This investigation was part of a general characterization of Zn tolerance among cultivars of an agriculturally important plant species. Greenhouse studies were conducted to further evaluate the effect of soil Zn additions on soybean (Glycine max L. Merr.) cultivar differences in Zn tolerance, as well as plant Zn, Mn, Fe, and P contents. Four cultivars selected from a previous Zn tolerance screening trial (‘Wye’ and ‘Hudson Manchu’, tolerant; ‘York’, sensitive; ‘Columbus’, normal) were grown for 4 weeks on a fertilized Sassafras sandy loam (Fragiudult) amended with a wide range of Zn additions at pH 5.5 (nine additions between 1 and 131 ppm Zn) and 6.5 (10 additions between 1 and 524 ppm Zn).
Leaf dry weight reductions were curvilinear across the Zn additions at each pH, with yield increases occurring at the lower Zn treatments. For all cultivars, root dry weight was unaffected by the Zn additions at the lower pH and significantly reduced at the higher pH by Zn additions greater than 262 ppm. Significant cultivar differences in leaf dry weight yields were observed at the higher Zn treatments.
Leaf and root Zn contents increased linearly with increasing soil Zn at each soil pH (root r2 > 0.92, leaf r2 > 0.93 for all cultivars).

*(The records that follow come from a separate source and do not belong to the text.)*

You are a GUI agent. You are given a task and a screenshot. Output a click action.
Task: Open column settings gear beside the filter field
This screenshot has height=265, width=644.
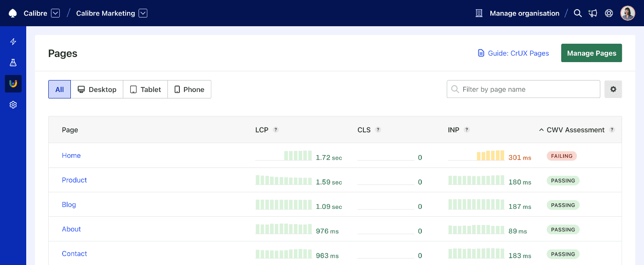[x=613, y=89]
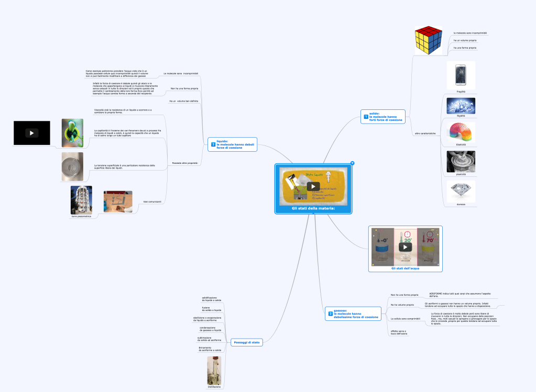This screenshot has width=536, height=392.
Task: Click the priority 2 marker on liquido node
Action: click(213, 144)
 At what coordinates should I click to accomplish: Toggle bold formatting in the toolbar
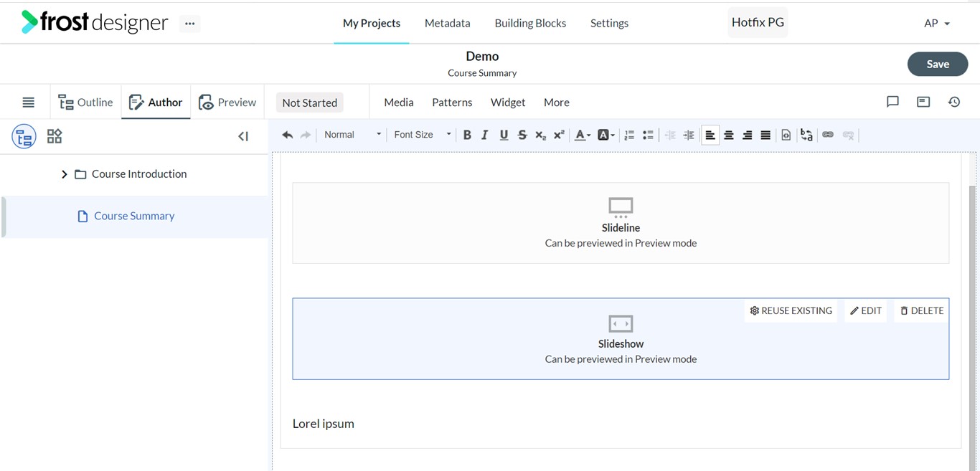click(467, 135)
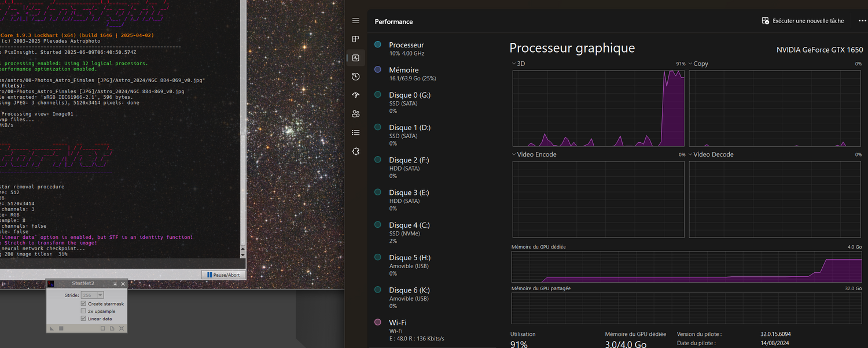
Task: Click the StarNet2 apply square icon
Action: click(x=61, y=328)
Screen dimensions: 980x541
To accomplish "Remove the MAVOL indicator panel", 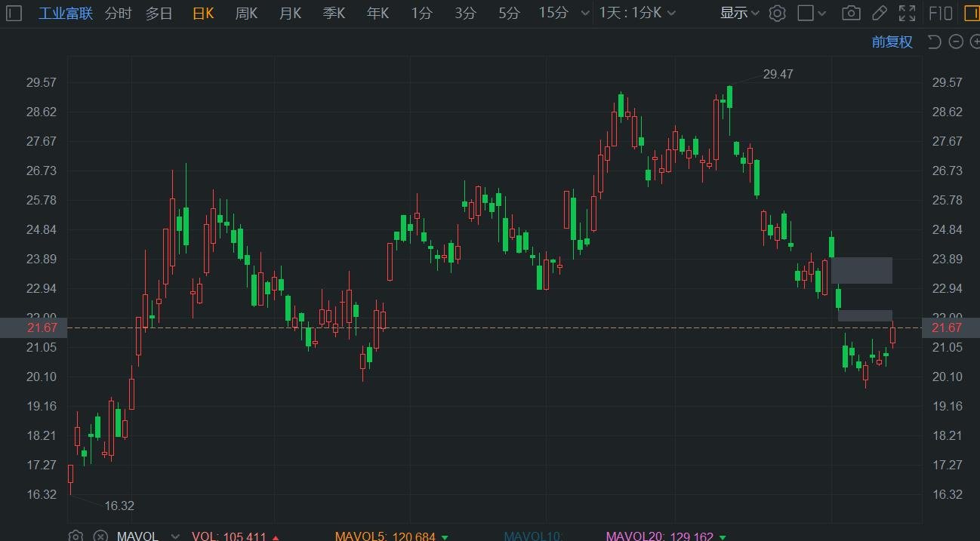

The soil pH strongly influenced plant Zn contents; at an equivalent Zn addition, tissue values at pH 6.5 were approximately one-third as great as at pH 5.5. Differential absorption and translocation of Zn was shown by the cultivars; at both pH levels, Hudson Manchu absorbed more Zn but translocated less than the other cultivars.
Generally, leaf yield reductions of 20% corresponded to leaf Zn contents greater than 620 ppm at both pH levels; however Hudson Manchu had only 370 ppm Zn in its leaves at 20% yield reduction at pH 6.5. Cultivar differences in both soil and leaf Zn contents at a 20% reduction for leaf dry weight illustrate the inherent weakness of foliar analysis as a monitoring tool for available metals at toxic levels.
Root Mn was increased linearly by soil Zn additions at both pH levels, while leaf Mn increases were curvilinear at pH 5.5 and linear at pH 6.5. Leaf Mn concentrations at both pH levels reached reported toxic levels (> 500 ppm) illustrating the complex nature of Zn phytotoxicity. DTPA-extractable Mn was unaffected by soil Zn additions at both pH levels.
Foliar (combined trifoliolate leaves) Fe, at pH 5.5 and 6.5, and P at pH 6.5, decreased with increasing soil Zn, but did not approach reported deficiency levels. Similar amounts of Fe and P were found hi Zn-tolerant and Znsensitive cultivars.
These results illustrate the complex nature of Zn phytotoxicity and the importance of cultivar selection for cropping soils amended with metal-containing wastes.